Harrogate battered by high winds

Harrogate residents faced chaos last week as high winds closed shops, schools and pulled down trees blocking roads across the district.

North Yorkshire Police dealt with over 20 wind related incidents before midday last Thursday (December 5) and several roads were blocked by fallen trees.

tis  Storm damage on Kings Road.  (131205M4a)

tis Storm damage on Kings Road. (131205M4a)

Harrogate Advertiser photographer, Adrian Murray, narrowly missed being hit by a falling tree on Hookstone Road.

He said: “I saw the tree fall down right in front of the car.

“If I had been a few seconds ahead that would have been it.”

He added: “It would have been really bad if the tree feel 20 minutes later because the traffic is usually queuing all along that road.

“It was quite lucky really.”

His wife Jackie Murray who was travelling in the car with him said: “It was quite close, if we had been a couple of seconds faster we would have ended up under it, so that’s a bit scary.

“The tree came down really quickly.”

Killinghall Primary School was forced to close due to safety concerns.

Work is being carried out to repair the roof of a classroom which collapsed during the summer holidays.

A school spokesperson confirmed the school had to send children home for safety reasons after winds blew the plastic sheeting off the roof.
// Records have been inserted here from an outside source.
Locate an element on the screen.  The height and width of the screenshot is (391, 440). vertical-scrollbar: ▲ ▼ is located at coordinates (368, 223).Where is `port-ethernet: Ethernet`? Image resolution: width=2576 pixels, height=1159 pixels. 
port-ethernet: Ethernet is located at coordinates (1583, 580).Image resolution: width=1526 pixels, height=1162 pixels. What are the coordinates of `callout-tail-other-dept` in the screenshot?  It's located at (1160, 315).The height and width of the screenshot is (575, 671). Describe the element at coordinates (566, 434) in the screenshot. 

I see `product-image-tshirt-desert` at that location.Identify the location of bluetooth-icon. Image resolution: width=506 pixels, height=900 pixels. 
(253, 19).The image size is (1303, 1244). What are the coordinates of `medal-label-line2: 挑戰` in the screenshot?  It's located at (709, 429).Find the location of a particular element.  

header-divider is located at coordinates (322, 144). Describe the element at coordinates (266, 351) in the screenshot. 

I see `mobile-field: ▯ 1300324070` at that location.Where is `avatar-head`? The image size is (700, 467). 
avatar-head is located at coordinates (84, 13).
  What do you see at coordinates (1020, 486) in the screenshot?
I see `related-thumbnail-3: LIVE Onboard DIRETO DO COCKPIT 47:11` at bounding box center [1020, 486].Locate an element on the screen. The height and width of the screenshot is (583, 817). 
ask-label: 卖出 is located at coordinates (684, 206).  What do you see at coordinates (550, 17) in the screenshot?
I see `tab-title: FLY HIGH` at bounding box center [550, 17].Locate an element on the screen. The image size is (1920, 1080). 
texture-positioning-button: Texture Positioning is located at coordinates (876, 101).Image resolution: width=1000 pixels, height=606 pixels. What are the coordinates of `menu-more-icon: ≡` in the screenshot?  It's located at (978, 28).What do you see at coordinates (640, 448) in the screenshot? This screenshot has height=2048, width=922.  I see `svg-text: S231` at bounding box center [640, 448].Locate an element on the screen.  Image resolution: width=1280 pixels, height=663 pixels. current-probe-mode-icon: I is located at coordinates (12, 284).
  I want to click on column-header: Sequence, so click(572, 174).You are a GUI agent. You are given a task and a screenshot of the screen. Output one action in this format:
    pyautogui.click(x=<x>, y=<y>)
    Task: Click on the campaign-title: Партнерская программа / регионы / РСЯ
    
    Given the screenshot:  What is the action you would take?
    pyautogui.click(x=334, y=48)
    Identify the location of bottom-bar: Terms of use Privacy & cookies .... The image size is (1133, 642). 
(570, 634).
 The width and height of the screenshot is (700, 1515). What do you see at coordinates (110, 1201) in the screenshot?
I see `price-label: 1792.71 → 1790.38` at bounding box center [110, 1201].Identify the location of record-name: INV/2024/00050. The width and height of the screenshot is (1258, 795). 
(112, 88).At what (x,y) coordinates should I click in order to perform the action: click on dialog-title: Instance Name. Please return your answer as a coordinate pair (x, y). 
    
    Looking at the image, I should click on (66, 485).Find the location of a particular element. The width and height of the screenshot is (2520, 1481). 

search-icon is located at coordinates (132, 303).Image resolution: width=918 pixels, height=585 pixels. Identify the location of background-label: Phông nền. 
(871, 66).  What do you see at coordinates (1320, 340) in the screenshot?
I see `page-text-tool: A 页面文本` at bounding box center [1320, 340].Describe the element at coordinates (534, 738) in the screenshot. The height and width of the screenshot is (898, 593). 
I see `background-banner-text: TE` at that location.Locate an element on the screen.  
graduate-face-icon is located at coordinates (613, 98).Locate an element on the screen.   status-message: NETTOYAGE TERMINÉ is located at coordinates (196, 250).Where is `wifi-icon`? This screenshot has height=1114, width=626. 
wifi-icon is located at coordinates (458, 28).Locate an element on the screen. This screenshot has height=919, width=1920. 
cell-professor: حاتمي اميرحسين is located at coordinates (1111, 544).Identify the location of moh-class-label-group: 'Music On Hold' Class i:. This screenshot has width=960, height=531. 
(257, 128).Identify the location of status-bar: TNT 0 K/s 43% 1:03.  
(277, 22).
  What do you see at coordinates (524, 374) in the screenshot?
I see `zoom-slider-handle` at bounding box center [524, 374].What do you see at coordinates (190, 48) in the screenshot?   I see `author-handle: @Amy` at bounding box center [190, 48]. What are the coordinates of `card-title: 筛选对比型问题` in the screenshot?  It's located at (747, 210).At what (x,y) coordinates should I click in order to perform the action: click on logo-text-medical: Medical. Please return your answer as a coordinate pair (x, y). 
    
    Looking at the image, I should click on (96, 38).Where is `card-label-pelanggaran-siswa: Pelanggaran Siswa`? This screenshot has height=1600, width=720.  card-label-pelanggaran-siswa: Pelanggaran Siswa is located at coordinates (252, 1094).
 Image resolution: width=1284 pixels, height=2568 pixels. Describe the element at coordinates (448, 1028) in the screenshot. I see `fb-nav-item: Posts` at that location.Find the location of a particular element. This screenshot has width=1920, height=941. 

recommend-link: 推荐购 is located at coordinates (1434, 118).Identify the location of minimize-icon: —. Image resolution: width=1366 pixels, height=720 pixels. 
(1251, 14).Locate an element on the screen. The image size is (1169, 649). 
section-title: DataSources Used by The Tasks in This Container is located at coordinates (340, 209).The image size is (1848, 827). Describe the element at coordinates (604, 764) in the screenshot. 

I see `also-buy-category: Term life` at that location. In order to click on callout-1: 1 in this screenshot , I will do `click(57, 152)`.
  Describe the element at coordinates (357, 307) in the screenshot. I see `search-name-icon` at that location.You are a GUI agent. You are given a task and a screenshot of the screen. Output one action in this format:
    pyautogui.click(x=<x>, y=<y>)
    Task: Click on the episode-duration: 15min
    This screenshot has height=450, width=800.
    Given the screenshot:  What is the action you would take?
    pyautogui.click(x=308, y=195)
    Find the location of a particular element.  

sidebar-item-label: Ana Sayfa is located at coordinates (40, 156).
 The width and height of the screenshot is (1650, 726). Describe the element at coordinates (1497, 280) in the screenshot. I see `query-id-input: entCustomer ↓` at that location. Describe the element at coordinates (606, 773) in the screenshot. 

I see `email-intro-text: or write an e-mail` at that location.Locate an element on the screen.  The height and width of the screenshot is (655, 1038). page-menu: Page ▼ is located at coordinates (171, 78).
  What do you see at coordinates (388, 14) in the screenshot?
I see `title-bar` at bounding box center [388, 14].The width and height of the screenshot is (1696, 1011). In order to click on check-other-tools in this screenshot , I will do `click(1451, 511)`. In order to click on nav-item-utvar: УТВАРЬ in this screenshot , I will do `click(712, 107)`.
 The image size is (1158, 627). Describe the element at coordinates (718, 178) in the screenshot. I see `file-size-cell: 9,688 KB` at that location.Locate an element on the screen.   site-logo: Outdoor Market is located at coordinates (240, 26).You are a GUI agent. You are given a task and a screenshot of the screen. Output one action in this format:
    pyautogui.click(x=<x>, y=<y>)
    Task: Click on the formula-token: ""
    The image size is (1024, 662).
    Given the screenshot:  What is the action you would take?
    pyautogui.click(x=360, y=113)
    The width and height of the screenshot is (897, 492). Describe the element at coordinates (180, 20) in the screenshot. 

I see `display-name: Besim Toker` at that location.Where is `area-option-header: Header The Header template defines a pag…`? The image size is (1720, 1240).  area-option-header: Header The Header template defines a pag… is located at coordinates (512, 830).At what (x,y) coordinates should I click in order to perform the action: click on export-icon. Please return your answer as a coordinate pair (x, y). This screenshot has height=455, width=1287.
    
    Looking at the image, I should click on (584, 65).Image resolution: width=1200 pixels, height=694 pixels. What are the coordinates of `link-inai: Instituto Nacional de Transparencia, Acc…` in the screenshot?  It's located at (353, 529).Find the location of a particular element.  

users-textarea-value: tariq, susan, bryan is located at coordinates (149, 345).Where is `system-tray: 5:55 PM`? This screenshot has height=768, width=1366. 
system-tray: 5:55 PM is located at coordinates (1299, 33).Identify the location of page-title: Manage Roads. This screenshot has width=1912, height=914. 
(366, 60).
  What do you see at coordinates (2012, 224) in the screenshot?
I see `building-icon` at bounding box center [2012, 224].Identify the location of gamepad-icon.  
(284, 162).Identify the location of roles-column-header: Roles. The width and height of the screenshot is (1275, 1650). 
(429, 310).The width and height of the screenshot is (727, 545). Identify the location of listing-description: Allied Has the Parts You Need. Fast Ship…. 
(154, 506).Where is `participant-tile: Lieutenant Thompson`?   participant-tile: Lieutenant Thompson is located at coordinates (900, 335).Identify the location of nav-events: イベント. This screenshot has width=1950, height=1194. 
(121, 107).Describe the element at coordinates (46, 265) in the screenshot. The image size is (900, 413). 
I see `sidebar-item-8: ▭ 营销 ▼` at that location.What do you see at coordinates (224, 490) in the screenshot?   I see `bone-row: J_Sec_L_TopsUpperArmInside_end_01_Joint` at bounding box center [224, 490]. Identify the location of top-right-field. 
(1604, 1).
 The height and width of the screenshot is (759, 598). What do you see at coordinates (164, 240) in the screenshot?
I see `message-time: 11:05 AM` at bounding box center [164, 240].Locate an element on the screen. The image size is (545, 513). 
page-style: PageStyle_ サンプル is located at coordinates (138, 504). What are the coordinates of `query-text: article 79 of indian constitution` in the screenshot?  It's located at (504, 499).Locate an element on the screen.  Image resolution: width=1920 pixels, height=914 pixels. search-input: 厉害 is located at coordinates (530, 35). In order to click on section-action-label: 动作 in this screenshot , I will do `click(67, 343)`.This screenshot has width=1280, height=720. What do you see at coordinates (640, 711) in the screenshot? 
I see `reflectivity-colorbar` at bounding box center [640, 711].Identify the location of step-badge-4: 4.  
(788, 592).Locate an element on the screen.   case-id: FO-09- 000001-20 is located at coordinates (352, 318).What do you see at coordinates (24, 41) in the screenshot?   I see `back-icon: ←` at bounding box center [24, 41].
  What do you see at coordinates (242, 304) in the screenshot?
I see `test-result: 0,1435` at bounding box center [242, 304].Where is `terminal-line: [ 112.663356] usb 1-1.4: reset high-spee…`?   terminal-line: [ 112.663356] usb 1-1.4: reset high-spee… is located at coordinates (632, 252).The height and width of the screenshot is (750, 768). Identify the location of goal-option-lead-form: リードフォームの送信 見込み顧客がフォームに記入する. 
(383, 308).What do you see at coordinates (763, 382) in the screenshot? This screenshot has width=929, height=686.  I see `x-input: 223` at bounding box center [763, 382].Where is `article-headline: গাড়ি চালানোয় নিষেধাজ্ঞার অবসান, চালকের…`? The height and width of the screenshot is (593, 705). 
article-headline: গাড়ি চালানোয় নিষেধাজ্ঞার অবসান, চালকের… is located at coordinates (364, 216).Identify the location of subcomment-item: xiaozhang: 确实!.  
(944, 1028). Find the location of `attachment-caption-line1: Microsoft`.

Shops in Harrogate Town Centre were eerily deserted with gusts of up to 50mph putting people off their Christmas shopping.

The Carphone Warehouse on Cambridge Street was taped off after the sign fell and smashed in the street.

RHS Harlow Carr were also forced to close to visitors and trees were blown down in the woodland.

Paul Cook, curator at RHS Garden Harlow Carr, said: “The decision to close the garden was due to the danger from gusts of wind, we had average wind speeds of over 30mph but gusts far in excess of that and trees and branches fell over a period of time not just in the early morning. The biggest of our trees to fall a magnificent Abies grandis, Grand Fir, fell in the afternoon.”

The Harrogate Advertiser’s website saw a huge increase in visitor numbers as thousands of people logged on to read about the damage caused by the storm.